- Born: 1939
- Died: 27 April 1993 (aged 53–54) Zimbabwe
- Occupations: Journalist, Editor
- Known for: Editor of Moto Magazine, critic of the Zimbabwean and Malawian governments
- Spouse: Agnes Matope
- Children: 4
- Awards: MISA Press Freedom Award (1993)

= Onesimo Makani Kabweza =

Onesimo Makani Kabweza (1939 – 27 April 1993) was a Zimbabwean journalist and the editor of Moto Magazine in Zimbabwe. He took the lead in giving voice to critics of the Zimbabwean government and Robert Mugabe in the period that followed 1980 independence.

==History==
Onesimo was a Zimbabwean by birth from Malawian parents. He spent all of his childhood in Zimbabwe, where he also enrolled to become a Catholic priest, a profession he left before qualifying and worked as a writer for Moto magazine. He later went to live in Malawi, the country of his fore-fathers. He married a Malawian wife, Agnes Matope, in 1977 and had four children with her.
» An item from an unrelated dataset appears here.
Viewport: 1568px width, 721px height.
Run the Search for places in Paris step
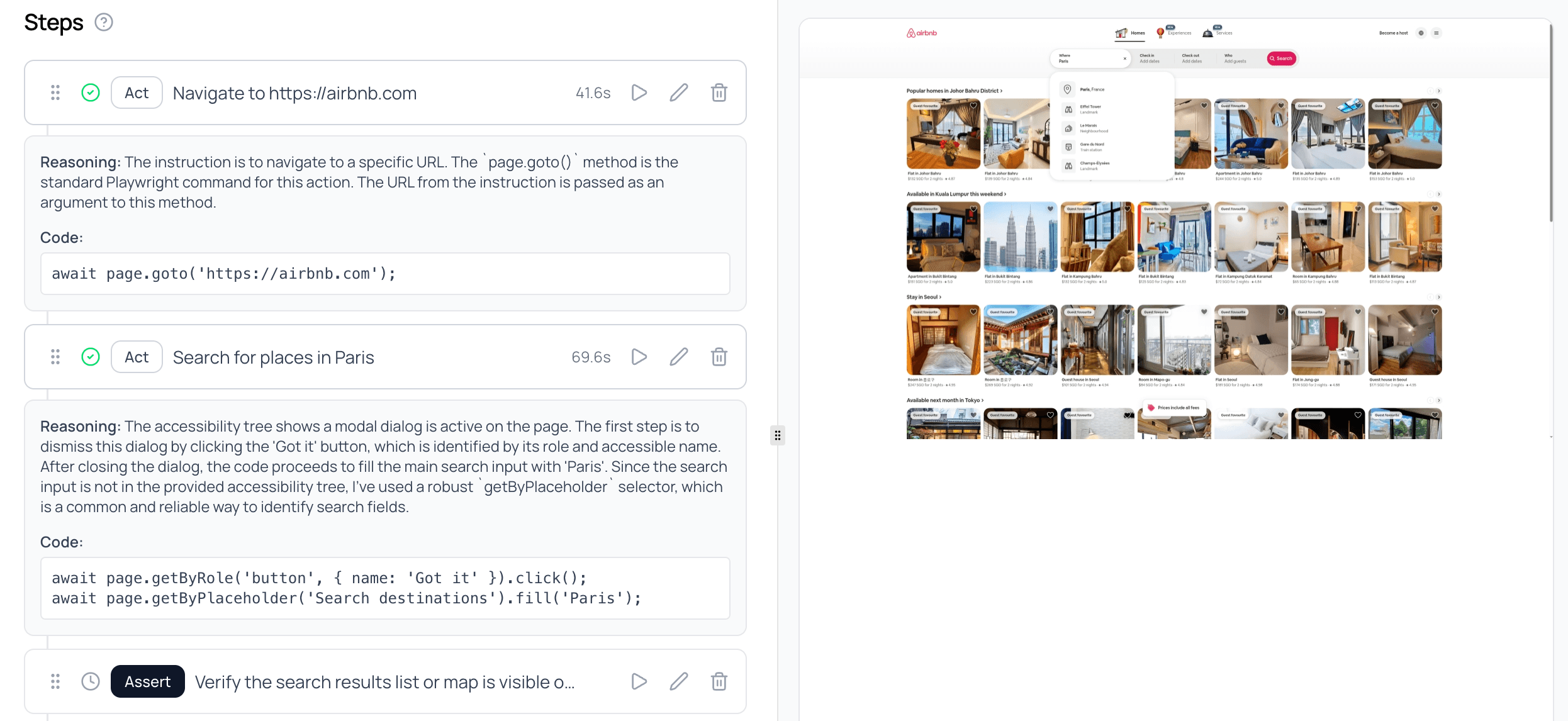pyautogui.click(x=639, y=357)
Being a writer, he was very vocal against the Banda government in Malawi. In 1987 he moved back to Zimbabwe with his family and worked for Mambo Press as the Editor for Moto magazine.

==Career==
He was editor of Moto from 1987 until his death in a car crash on 27 April 1993. He was working with the Media Institute of Southern Africa at the time of his death and travelling back from Harare. He wanted to organize southern African media workers. He also worked as writer and Editor of Odini, a Malawian newspaper, until he moved back to Zimbabwe in 1978.

==Awards==
- 1993: MISA Press Freedom Award. The Media Institute of Southern Africa awarded Onesimo its first prize in 1993 for breaking the "culture of silence" in Zimbabwe.